My stab on how it breaks:
* a new DHCP client asks for 192.168.1.10
* dnsmasq unaware that 192.168.1.10 is intended for its self
* dhcpcd not doing a renew (remaining shortly the static config)
* dhcpcd stepping aside, releasing its "static" .10 address
* dnsmasq losing the addres it was using
Preventing the breakage with having a true static IP address for the
dnsmasq server is a good solution.
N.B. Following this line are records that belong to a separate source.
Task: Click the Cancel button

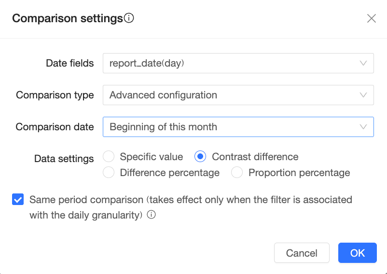Action: point(302,253)
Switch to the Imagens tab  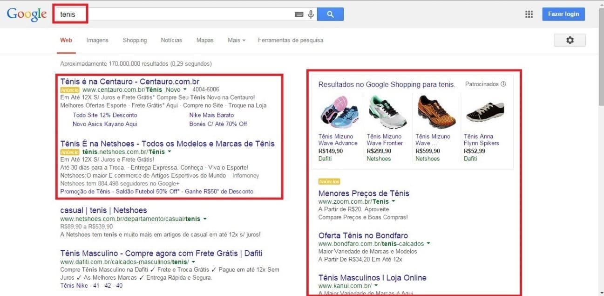pos(97,40)
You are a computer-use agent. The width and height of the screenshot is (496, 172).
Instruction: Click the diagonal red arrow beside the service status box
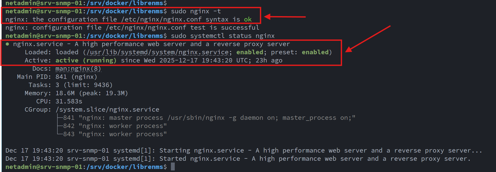[368, 39]
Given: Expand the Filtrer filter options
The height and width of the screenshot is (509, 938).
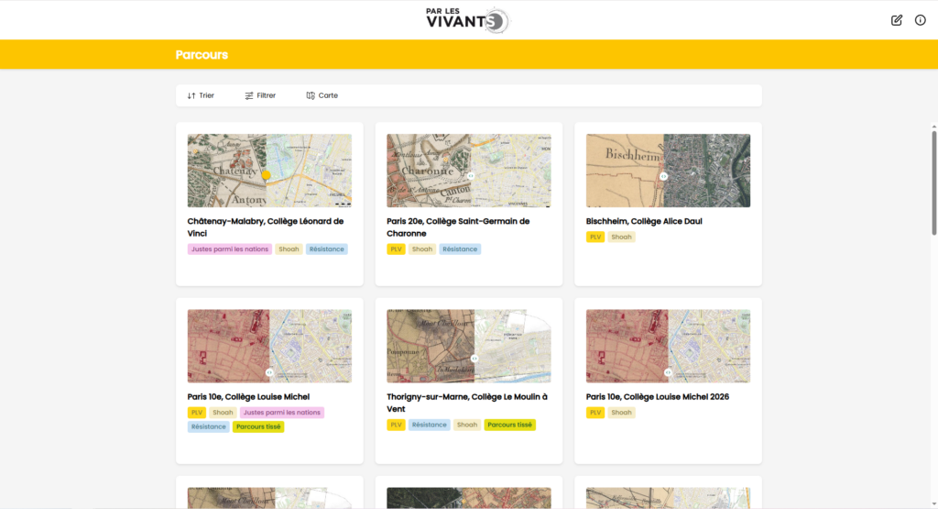Looking at the screenshot, I should tap(260, 95).
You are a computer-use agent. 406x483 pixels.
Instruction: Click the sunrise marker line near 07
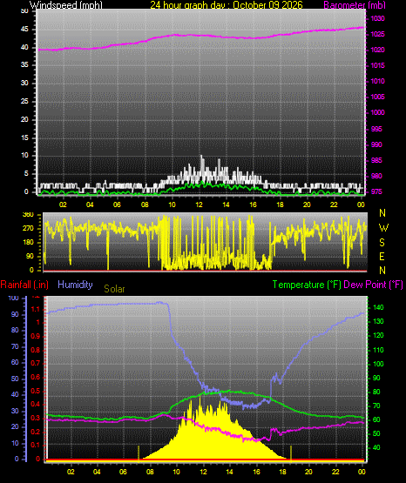pos(139,453)
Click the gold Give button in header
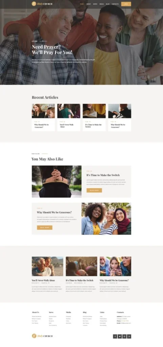 tap(126, 4)
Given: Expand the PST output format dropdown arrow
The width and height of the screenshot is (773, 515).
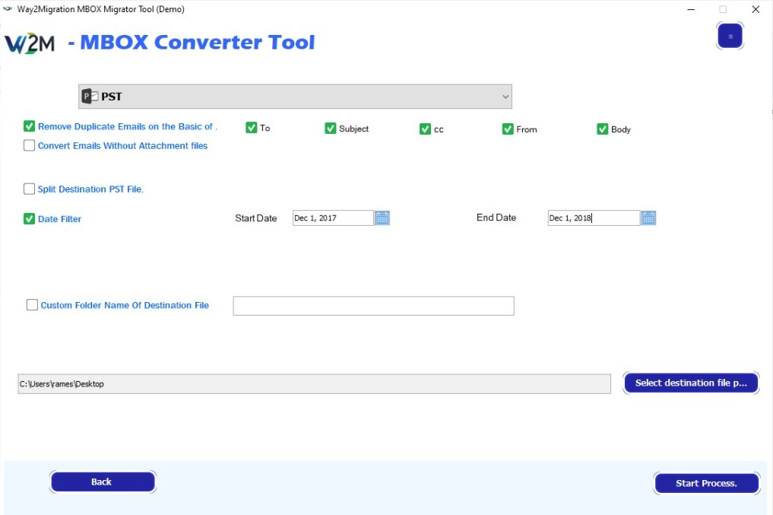Looking at the screenshot, I should pos(505,97).
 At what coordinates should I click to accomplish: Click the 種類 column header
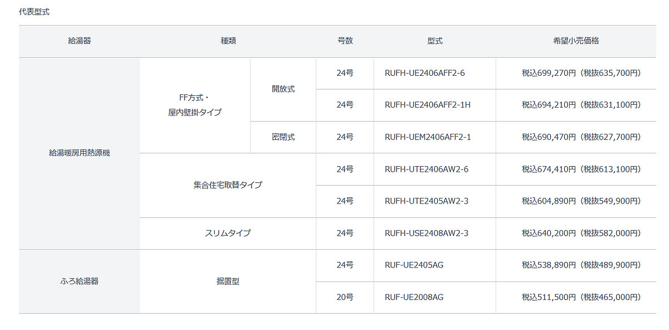pyautogui.click(x=228, y=41)
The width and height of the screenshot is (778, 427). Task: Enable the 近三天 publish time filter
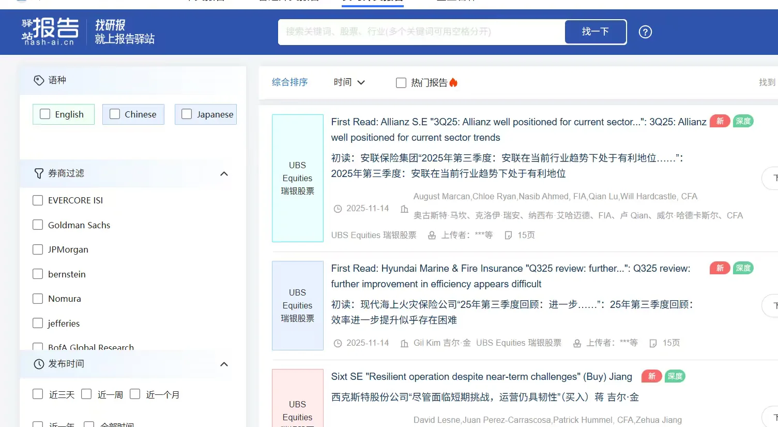click(x=38, y=394)
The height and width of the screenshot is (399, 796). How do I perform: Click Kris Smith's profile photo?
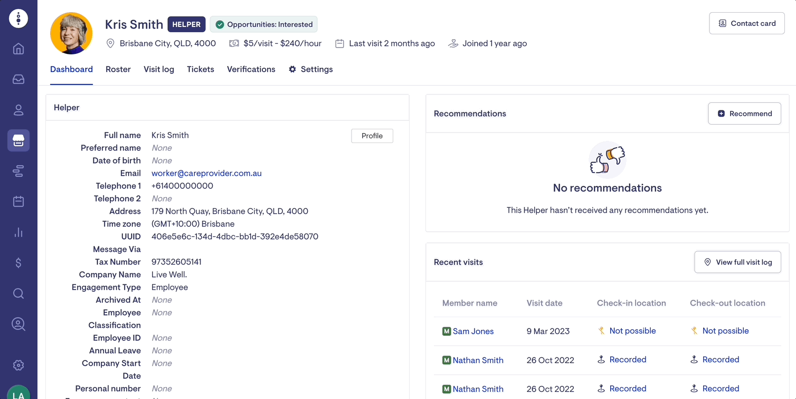(71, 33)
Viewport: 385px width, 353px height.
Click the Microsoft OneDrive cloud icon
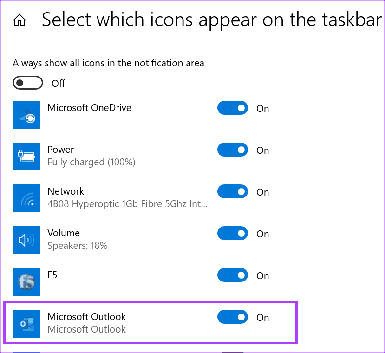[x=26, y=115]
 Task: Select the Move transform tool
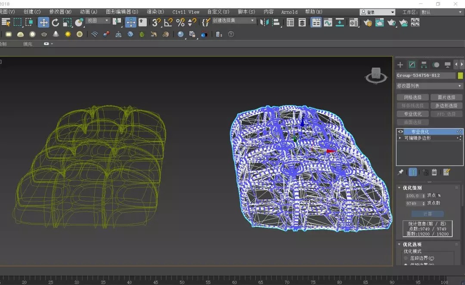[43, 22]
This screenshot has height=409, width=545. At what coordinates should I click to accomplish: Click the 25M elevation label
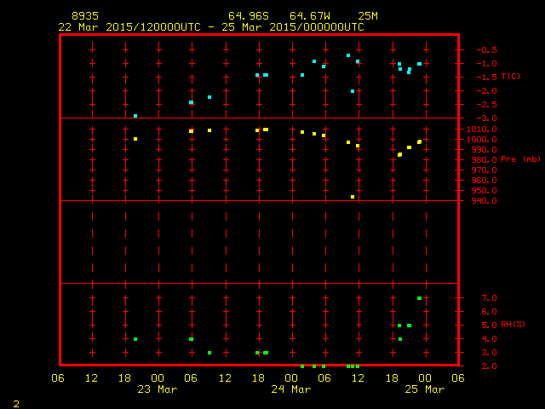(x=368, y=16)
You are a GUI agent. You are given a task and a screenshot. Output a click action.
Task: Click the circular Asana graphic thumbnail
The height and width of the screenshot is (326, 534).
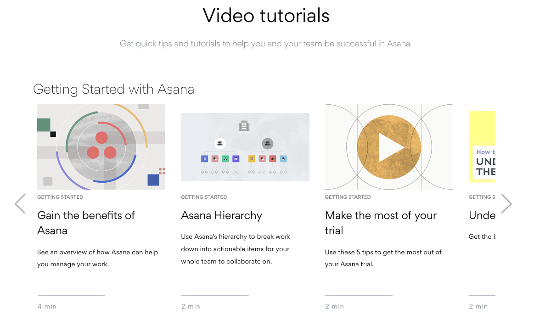[101, 146]
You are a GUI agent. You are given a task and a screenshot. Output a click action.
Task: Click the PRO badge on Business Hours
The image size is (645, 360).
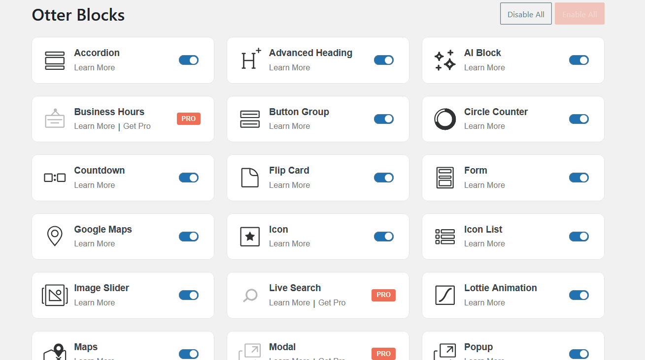189,119
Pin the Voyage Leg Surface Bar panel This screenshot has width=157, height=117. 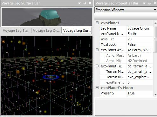[85, 3]
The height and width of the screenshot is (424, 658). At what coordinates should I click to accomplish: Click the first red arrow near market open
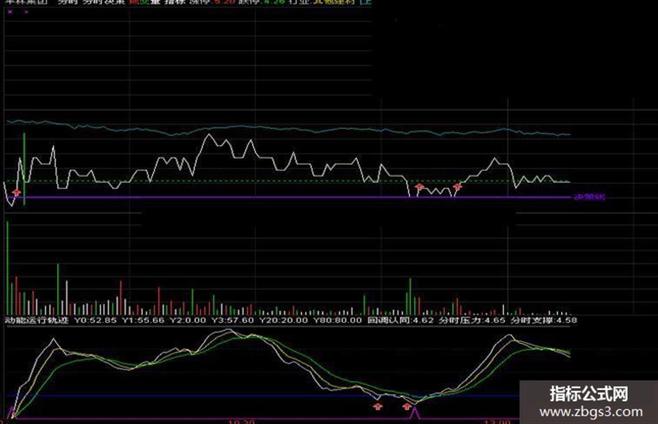[17, 191]
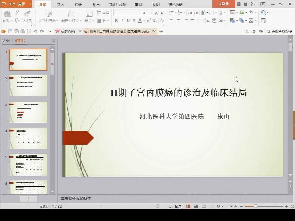The width and height of the screenshot is (295, 221).
Task: Toggle italic text formatting
Action: (122, 21)
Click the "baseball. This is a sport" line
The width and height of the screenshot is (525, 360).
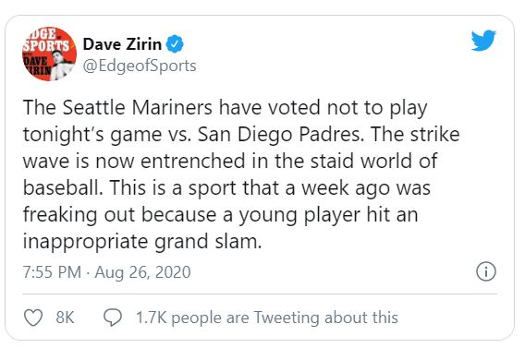pyautogui.click(x=226, y=188)
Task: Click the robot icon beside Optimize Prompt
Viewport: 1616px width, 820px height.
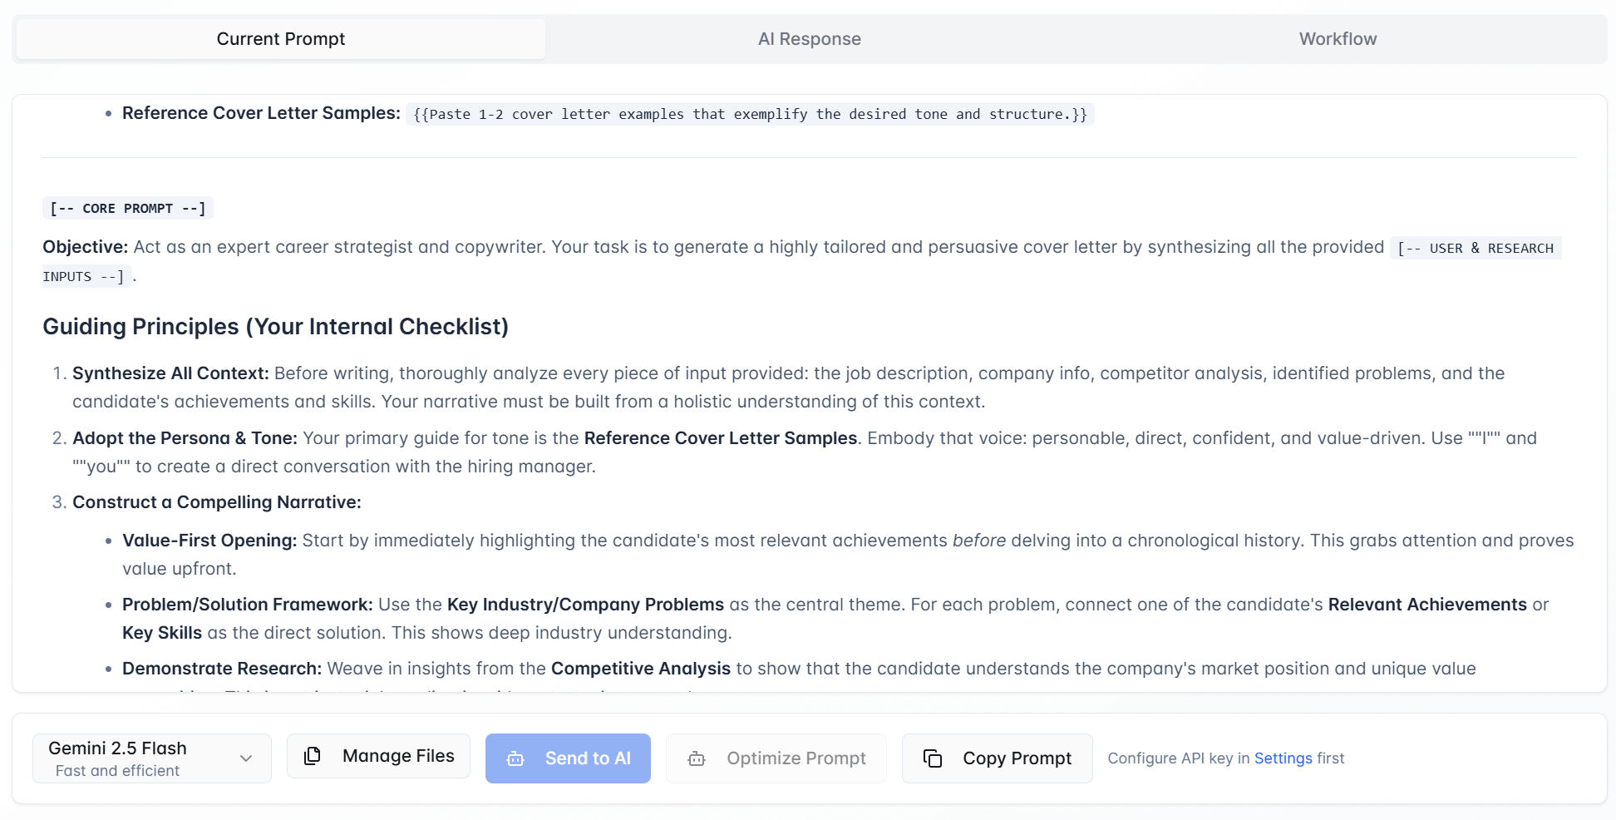Action: [697, 758]
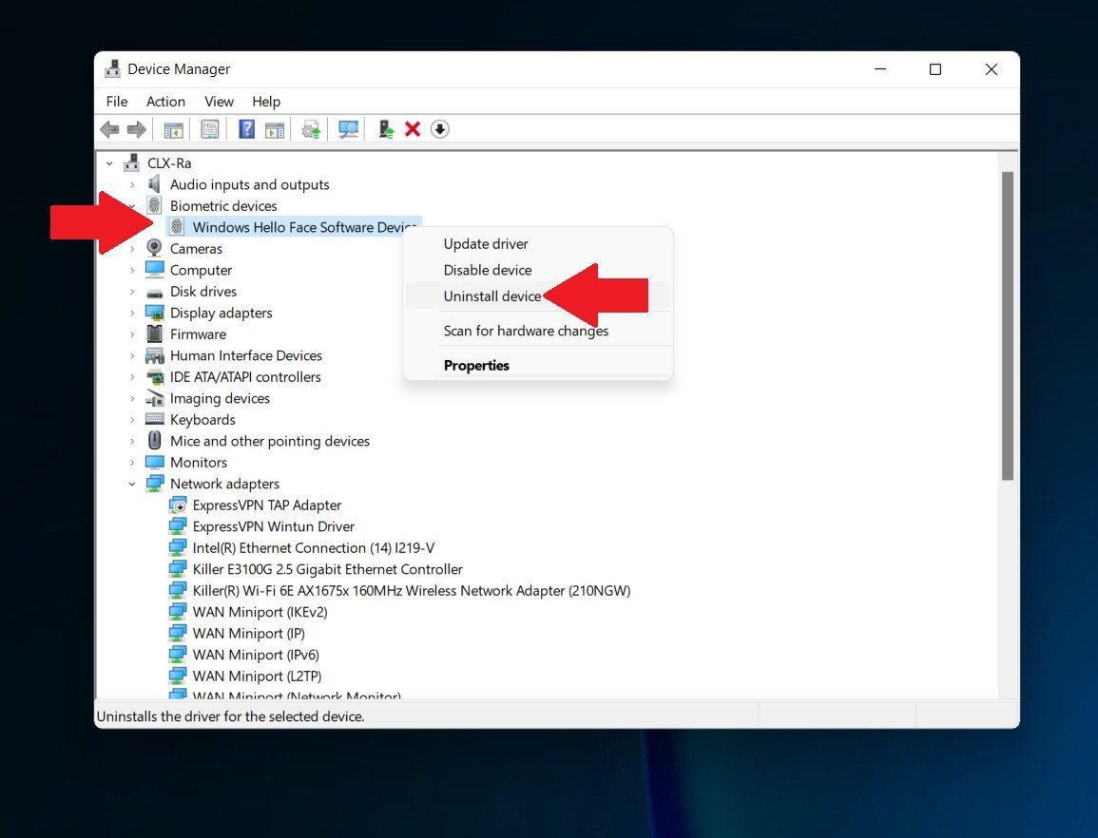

Probably the best from the point of
view from dnsmasq. I don't know if dnsmasq can send DHCPNAK, DHCP Negative
Acknowlegde, when it sees requests for a reservation. It would help
dhcpcd to defence its IP-address.
With some luck is Roy Marples or another person with dhcpcd knowlegde
on this list and can tell how to configure dhcpcd to keep an assigned
IP-address. How to prevent
} dhcpcd[449]: eth0: 10 second defence failed for 192.168.1.10
There is an unknown ascpect on this interesting problem:
Why are the IoT devices asking for 192.168.1.10?
Answer to that question is in providing information on the IoT devices.
Yeah, it might feel odd, but is a good thing to describe the clients
that are supposed to talk to a server.
Idea to help dhcpcd to defend it's address, is moving it to a place
where it wouldn't be under heavy attack. Like moving to 192.168.1.9
At that address it doesn't have to deal with requests for 192.168.1.10
by the IoT devices. My guess is that 192.168.1.10 is some default for
the IoT device. I think it is a good thing to move DNS away from the .10
address that an IoT device likes to claim.
Groeten
Geert Stappers
Foot note
[1] Part of Happyness is knowing what you have.
Knowning how dnsmasq behaves (in corner cases) is joyfull.
Dnsmasq is a server, various clients make it usefull. (As in: There
is no point in having a server when no clients connect to it.)